Survivorship Analysis: A Multi-Dimensional Approach to Risk Stratification and Mortality Prediction

The Multi-Factor Risk Profile and Mortality Prediction initiative represents a significant advancement in survivorship analysis methodology, implementing a comprehensive framework that combines unsupervised machine learning, classical survival analysis, and exposure-based probability modeling. The work was executed within data lineage in Palantir Foundry, enabling a tightly integrated and auditable analytical workflow. This approach supports more nuanced risk stratification and mortality prediction across heterogeneous populations.

Introduction

Traditional survivorship analysis often relies on univariate risk assessment, limiting its ability to capture the complex, multidimensional nature of risk factors that influence mortality outcomes. The Multi-Factor Risk Profile and Mortality Prediction initiative addresses this limitation through a three-stage analytical pipeline that transforms individual risk profiles into actionable survival probabilities.

Methodology 

The methodology is organized as a three-stage analytical pipeline that integrates unsupervised machine learning, classical survival analysis, and exposure-adjusted probability modeling to systematically convert high-dimensional risk factor representations into interpretable, time-dependent mortality estimates.

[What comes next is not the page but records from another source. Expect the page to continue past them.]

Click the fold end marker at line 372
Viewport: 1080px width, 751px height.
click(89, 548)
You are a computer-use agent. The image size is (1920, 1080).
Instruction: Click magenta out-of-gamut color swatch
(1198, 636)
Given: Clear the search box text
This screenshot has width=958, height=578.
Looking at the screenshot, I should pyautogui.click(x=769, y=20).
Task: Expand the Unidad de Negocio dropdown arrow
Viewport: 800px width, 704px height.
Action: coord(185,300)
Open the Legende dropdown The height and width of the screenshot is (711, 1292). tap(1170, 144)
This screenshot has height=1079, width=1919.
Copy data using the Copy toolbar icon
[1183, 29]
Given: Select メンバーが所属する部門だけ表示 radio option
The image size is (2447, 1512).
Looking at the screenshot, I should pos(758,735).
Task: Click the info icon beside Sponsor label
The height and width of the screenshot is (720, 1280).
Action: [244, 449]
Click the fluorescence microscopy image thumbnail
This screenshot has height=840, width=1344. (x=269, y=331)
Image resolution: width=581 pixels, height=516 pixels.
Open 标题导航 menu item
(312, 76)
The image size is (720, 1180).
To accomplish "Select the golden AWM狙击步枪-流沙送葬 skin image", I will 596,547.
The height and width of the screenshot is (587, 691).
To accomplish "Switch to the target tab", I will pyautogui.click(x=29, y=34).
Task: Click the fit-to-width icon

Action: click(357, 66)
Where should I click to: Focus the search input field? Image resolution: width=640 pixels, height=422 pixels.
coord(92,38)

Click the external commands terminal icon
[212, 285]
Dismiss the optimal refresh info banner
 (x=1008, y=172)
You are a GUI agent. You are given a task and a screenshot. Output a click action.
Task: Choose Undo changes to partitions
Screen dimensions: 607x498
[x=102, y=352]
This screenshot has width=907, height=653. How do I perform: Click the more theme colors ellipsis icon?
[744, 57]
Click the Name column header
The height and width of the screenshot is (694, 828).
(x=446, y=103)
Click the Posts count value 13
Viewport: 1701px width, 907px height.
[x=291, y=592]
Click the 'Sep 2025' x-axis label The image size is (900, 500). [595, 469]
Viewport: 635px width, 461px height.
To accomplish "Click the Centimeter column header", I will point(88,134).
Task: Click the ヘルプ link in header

Stage 1: Risk-Based Clustering

The foundation of this approach lies in representing each individual's risk profile as an encoded sequence of non-numerical risk factor codes (such as AA, AB, BA, AD). Rather than treating these factors independently, the methodology employs K-means clustering following dimensionality reduction to identify natural groupings within the population. We employ TfidfVectorizer extraction natural language technique for converting a collection of factors into numerical data.

Stage 2: Kaplan-Meier Survival Analysis

Following cluster assignment, the methodology applies classical survival analysis techniques to track time-to-event outcomes for each group. The Kaplan-Meier estimator calculates survival probability at each time point using the standard formula:


Survival_Probability(t) = Survival_Probability(t-1) × (1 - Events(t) / At_Risk(t))


Key features include:

  • Proper handling of censored observations (subjects who exit without experiencing the event)
  • Dynamic risk set management as the cohort size decreases over time
  • Confidence interval estimation using Greenwood's formula, providing statistical bounds (CI_Lower, CI_Upper) around survival estimates

Stage 3: Exposure-Adjusted Probability Modeling

The final analytical stage introduces temporal granularity by dividing the observation period into discrete time bins ("t_0", "t_1", "t_2", "t_3", "t_4", "t_5"). This binning structure enables calculation of cumulative death probabilities conditioned on exposure duration. The analysis revealed distinct risk trajectories across the three identified clusters:

  • Cluster 0, characterized by low-complexity risk profiles, paradoxically demonstrates the highest cumulative mortality risk
  • Cluster 1, comprising individuals with complex, multidimensional risk profiles, exhibits the lowest mortality risk
  • Cluster 2 occupies an intermediate position
  • Population Risk Clusters with Associated Hazard Rates Over Time. This table shows population risk clusters and their associated hazard rates across variable time horizons, supporting differentiated mortality estimates for heterogeneous populations with multi-variate risk factors.

Across all clusters, mortality risk demonstrates a consistent pattern:

  • Rapid early accumulation: The steepest increase occurs between t_0 to t_2
  • Deceleration phase: Risk accumulation slows between t_3
  • Plateau effect: Beyond t_4, cumulative mortality stabilizes, suggesting survivors have overcome critical risk periods

 Results and Discussion

How risks combine and change over time matters more than simply how many risks a person has. By grouping individuals with similar risk patterns and tracking survival over time, clear and meaningful differences in mortality emerge.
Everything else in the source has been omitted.